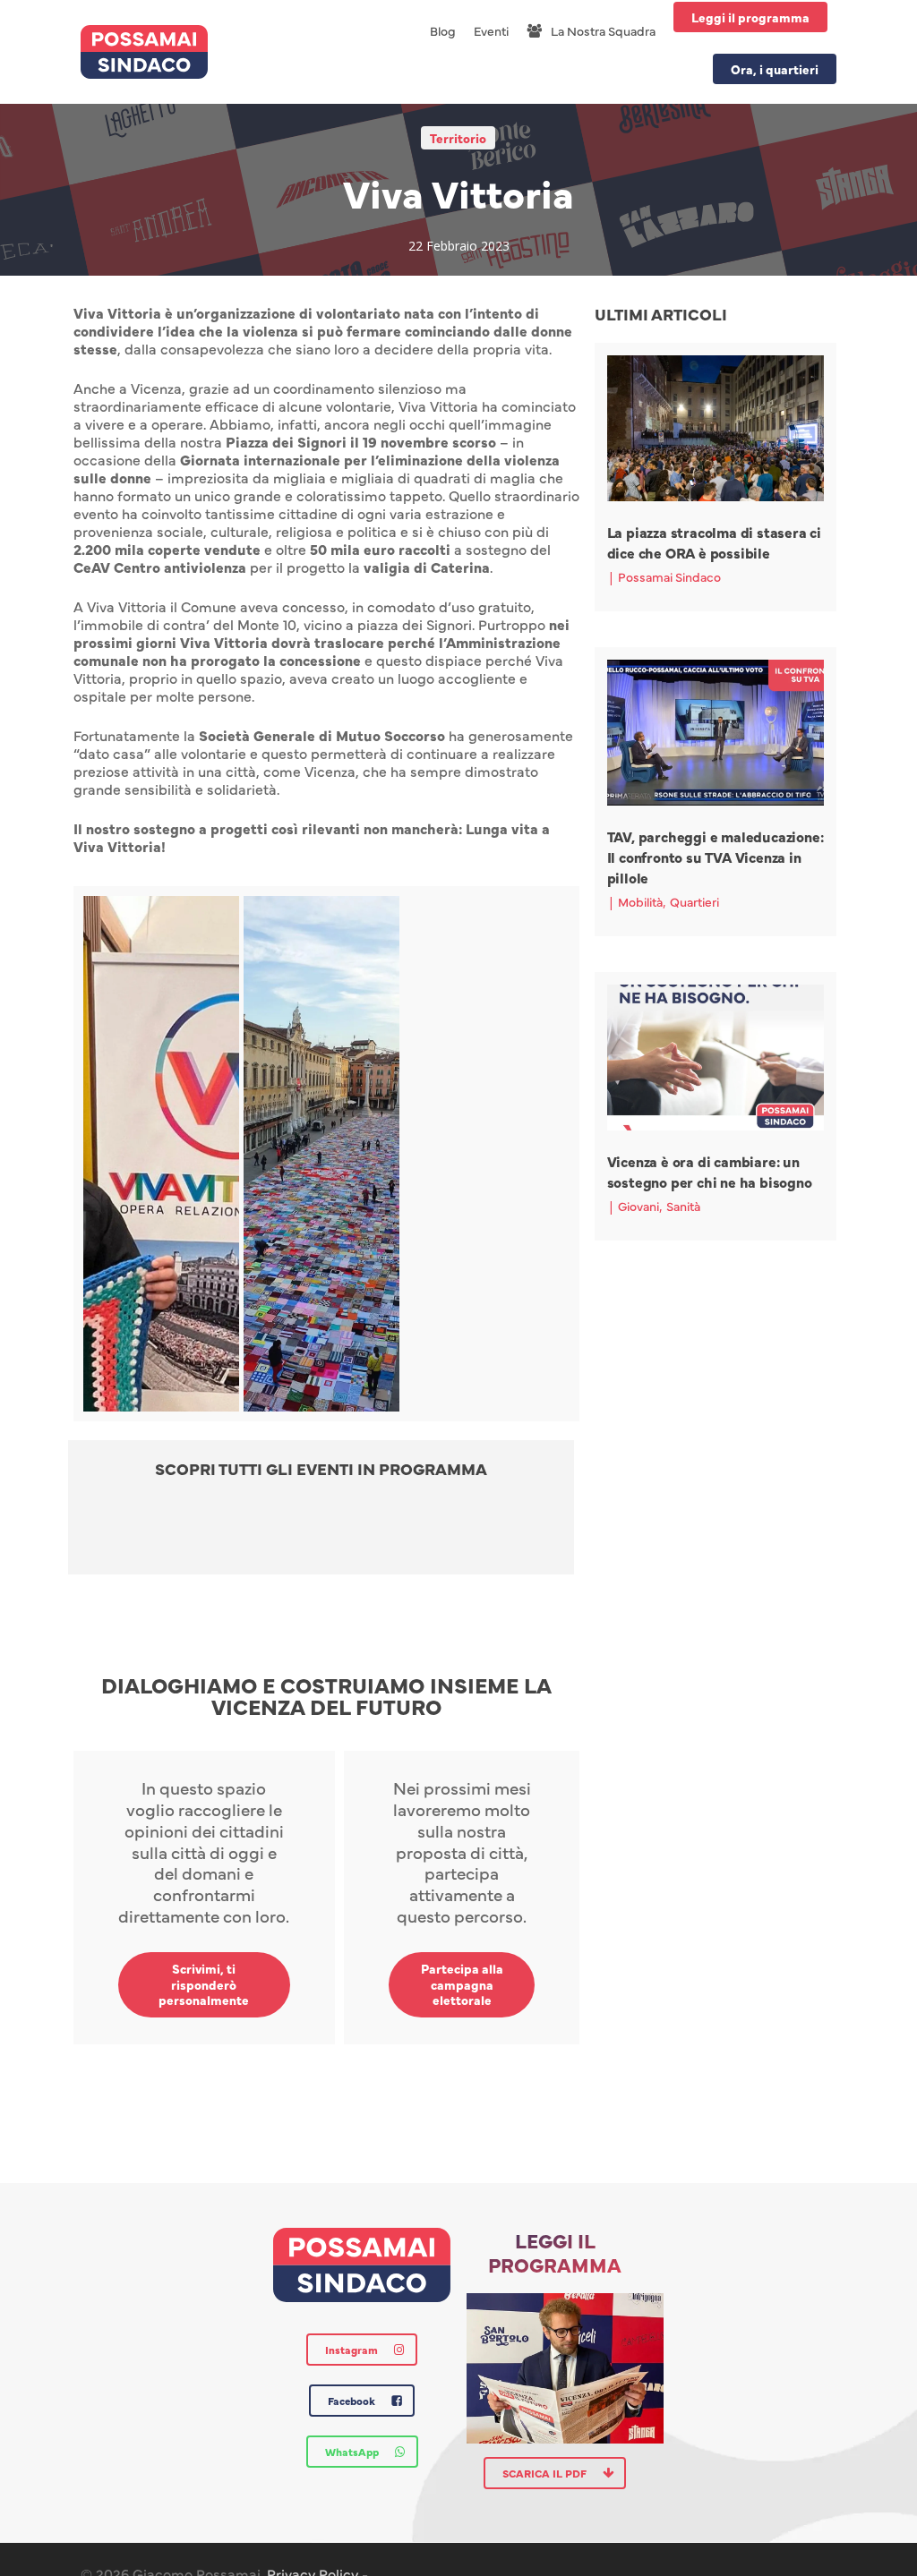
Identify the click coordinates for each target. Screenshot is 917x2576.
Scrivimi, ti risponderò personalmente (204, 1984)
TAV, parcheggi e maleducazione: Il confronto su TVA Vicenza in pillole (715, 856)
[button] (321, 1533)
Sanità (683, 1206)
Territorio (458, 138)
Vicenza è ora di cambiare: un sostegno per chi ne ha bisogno (709, 1171)
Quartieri (694, 901)
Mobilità (640, 901)
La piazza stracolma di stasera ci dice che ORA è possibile (714, 542)
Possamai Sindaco (669, 576)
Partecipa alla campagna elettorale (462, 1984)
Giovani (638, 1206)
--- --- ---
### [Directions for this task]
Using the material above, retype each entry exactly and omit the pictures.

### [Answer section]
Identify the click coordinates for each target. Screenshot is 917x2576.
Scrivimi, ti risponderò personalmente (204, 1984)
TAV, parcheggi e maleducazione: Il confronto su TVA Vicenza in pillole (715, 856)
[button] (321, 1533)
Sanità (683, 1206)
Territorio (458, 138)
Vicenza è ora di cambiare: un sostegno per chi ne ha bisogno (709, 1171)
Quartieri (694, 901)
Mobilità (640, 901)
La piazza stracolma di stasera ci dice che ORA è possibile (714, 542)
Possamai Sindaco (669, 576)
Partecipa alla campagna elettorale (462, 1984)
Giovani (638, 1206)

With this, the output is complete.